Prazo para afastamento de cargos por pré-candidatos nas eleições de 2026 termina neste sábado
O afastamento deve ocorrer pelo menos seis meses antes do primeiro turno.
Encerra neste sábado (4) o prazo para que autoridades públicas que pretendem disputar as eleições de 2026 deixem seus cargos. A exigência faz parte da regra conhecida como desincompatibilização, que determina o afastamento de funções públicas antes do início da campanha eleitoral.
De acordo com a legislação eleitoral, o afastamento deve ocorrer pelo menos seis meses antes do primeiro turno, que está marcado para o dia 4 de outubro. A medida se aplica a diversos cargos, como presidente da República, governadores, prefeitos, ministros, secretários e outros gestores públicos.

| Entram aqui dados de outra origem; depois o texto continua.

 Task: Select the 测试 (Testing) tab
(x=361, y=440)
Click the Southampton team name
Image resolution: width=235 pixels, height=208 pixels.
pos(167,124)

A norma tem como objetivo evitar que candidatos utilizem a estrutura administrativa dos cargos que ocupam para obter vantagem durante o período eleitoral. Mesmo coincidindo com o Sábado de Aleluia, o prazo não sofre alteração.
Janela partidária também foi encerrada
Outro prazo importante do calendário eleitoral foi encerrado na sexta-feira (3): a janela partidária, período em que parlamentares podem trocar de partido sem risco de perder o mandato.
A regra vale para deputados federais, estaduais e distritais e ocorre apenas em anos eleitorais. Desde o início da janela, em 5 de março, ao menos 37 deputados federais mudaram de legenda.
Entre os partidos, o PL foi o que mais ganhou novos integrantes, somando 12 parlamentares e mantendo a maior bancada da Câmara, com 97 deputados. Já o União Brasil registrou a maior perda, com a saída de 11 deputados, ficando com 47 cadeiras, o mesmo número do PSD. O PP aparece logo atrás, com 49 parlamentares.
Fora da janela partidária, deputados eleitos pelo sistema proporcional só podem trocar de partido sem perder o mandato em situações específicas, como mudança no programa da sigla, discriminação política interna ou autorização da própria legenda.